Git submodule recursive update not syncing submodule URLs makes the operation fail for commits updating the URLs

Git submodule recursive update not syncing submodule URLs makes the operation fail for commits updating the URLs

[Danoloan]

Hello all,

I've noticed that changing the URL of a submodule may break the
usefulness of git submodule update --recursive. For example, take a
commit A1 in the repo A that has a submodule B with the commit B1. In
commit A2, the URL of the submodule B is updated, and the commit is
updated too to commit B2. B2 is present in the new URL of B but not in
the old one. This is typical when the new URL may be a fork or a mirror
in another server.

Given this scenario, the following steps will fail:
  - Clone A
  - Check out A1
  - Init submodules and recursively update
  - Check out A2
  - git submodule update --recursive --force will fail

This is because B2 is not present in the URL of B configured in the
.gitmodules file of A2.

Do you think this use case should be fixed? I'm thinking that the
"sync" operation should be implied in the git submodule update. It can
be the default behaviour or a new option "--sync" could be added.

Thanks in advance for your attention & BR

Re: Git submodule recursive update not syncing submodule URLs makes the operation fail for commits updating the URLs

[Junio C Hamano]

Danoloan <danolo@danoloan.es> writes:

> the old one. This is typical when the new URL may be a fork or a mirror
> in another server.

Isn't the flip side of the same coin that you can sneak in a change
to .gitmodules in the superproject ("hey I have this neat fork of
the superproject at this other URL, please pull from me"), so that
it points at a malicious URL?  If the end-user is not given a chance
to inspect where the URL moved to and agree (or disagree) to switch
to that other URL, your "recursive" update will end up fetching from
an unverified URL into the submodule without anybody watching, no?

So, I suspect that it is working as a security measure that it does
not blindly sync.

Yes "git clone --recursive" may be looser, but I would actually
consider use of "--recursive" there as a security lapse.

Re: Git submodule recursive update not syncing submodule URLs makes the operation fail for commits updating the URLs

[Danoloan]

Thanks for the response. To be honest, I didn't even think of that
possibility, so thanks for the clarification.

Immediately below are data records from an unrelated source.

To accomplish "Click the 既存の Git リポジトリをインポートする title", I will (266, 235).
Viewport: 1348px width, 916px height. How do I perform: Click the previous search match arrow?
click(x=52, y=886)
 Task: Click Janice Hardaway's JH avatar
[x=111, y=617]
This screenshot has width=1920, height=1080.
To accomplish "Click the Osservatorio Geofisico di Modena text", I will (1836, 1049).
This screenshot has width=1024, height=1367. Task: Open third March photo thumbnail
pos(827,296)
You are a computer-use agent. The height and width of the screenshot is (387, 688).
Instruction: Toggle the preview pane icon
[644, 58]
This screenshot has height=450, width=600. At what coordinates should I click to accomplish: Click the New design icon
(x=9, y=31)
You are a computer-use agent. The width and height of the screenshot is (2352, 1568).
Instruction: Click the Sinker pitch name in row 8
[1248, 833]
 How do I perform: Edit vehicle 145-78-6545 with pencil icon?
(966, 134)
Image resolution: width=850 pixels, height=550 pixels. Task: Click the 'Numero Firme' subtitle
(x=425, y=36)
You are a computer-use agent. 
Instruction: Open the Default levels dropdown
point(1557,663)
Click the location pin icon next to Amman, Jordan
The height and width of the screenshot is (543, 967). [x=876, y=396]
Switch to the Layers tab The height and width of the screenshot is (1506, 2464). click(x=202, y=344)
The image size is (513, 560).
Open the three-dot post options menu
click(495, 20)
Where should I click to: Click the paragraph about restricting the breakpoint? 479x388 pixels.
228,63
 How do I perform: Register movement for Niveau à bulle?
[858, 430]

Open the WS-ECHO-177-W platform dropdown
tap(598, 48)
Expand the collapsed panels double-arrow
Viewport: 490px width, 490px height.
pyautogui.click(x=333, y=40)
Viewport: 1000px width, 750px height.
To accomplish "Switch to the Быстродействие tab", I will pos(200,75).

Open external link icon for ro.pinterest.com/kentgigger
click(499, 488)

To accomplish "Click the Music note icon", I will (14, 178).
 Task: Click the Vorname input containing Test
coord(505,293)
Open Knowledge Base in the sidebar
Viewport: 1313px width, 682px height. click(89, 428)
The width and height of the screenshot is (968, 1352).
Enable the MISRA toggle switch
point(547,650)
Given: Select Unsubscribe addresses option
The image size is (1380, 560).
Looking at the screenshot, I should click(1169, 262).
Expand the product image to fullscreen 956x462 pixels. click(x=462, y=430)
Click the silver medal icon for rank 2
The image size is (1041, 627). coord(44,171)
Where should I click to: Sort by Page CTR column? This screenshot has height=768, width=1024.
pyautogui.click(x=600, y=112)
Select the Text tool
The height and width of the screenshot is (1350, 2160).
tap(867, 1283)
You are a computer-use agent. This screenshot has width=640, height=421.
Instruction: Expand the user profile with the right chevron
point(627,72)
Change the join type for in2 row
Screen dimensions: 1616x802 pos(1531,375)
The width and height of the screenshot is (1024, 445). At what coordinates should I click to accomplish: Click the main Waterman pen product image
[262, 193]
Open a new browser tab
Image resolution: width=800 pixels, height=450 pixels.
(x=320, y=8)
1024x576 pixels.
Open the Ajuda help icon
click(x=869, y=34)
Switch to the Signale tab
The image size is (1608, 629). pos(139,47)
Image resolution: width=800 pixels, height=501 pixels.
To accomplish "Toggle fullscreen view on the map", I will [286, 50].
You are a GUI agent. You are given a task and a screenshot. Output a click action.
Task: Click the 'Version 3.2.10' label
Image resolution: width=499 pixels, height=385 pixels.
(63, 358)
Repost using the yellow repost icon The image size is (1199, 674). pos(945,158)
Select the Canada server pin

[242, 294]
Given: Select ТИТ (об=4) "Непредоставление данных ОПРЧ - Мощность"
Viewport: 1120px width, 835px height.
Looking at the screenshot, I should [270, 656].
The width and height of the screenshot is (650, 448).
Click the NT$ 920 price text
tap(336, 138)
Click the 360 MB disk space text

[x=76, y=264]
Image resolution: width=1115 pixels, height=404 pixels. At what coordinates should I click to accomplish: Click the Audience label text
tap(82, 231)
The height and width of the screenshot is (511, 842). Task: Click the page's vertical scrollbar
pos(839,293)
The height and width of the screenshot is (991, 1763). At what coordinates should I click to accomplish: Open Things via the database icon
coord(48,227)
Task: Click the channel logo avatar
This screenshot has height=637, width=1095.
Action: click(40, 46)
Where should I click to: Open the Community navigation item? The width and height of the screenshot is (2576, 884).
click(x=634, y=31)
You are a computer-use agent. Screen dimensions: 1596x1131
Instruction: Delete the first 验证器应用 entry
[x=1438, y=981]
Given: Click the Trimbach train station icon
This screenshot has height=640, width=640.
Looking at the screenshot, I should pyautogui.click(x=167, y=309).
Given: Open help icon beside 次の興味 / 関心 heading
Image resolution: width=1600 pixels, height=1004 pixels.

The main problem with the current implementation is that there is no
way of doing a recursive update in this scenario even when servers may
be trusted. So the end-user may be able to investigate the failure,
eventually discover the root cause being the URL change, then choose
whether to sync and re-run the update. But thus the "--recursive"
functionality remains broken.

Could trusted servers be configured in some other way instead? Maybe in
the gitconfig, similar to how the file:// protocol may be (un)allowed?
Or something similar to SSH's known_hosts? Of course, that would only
make sense if the "--recursive" functionality is meant to be supported
in this case.

Thanks & BR


El mié, 05-06-2024 a las 10:32 -0700, Junio C Hamano escribió:
> Danoloan <danolo@danoloan.es> writes:
> 
> > the old one. This is typical when the new URL may be a fork or a
> > mirror
> > in another server.
> 
> Isn't the flip side of the same coin that you can sneak in a change
> to .gitmodules in the superproject ("hey I have this neat fork of
> the superproject at this other URL, please pull from me"), so that
> it points at a malicious URL?  If the end-user is not given a chance
> to inspect where the URL moved to and agree (or disagree) to switch
> to that other URL, your "recursive" update will end up fetching from
> an unverified URL into the submodule without anybody watching, no?
> 
> So, I suspect that it is working as a security measure that it does
> not blindly sync.
> 
> Yes "git clone --recursive" may be looser, but I would actually
> consider use of "--recursive" there as a security lapse.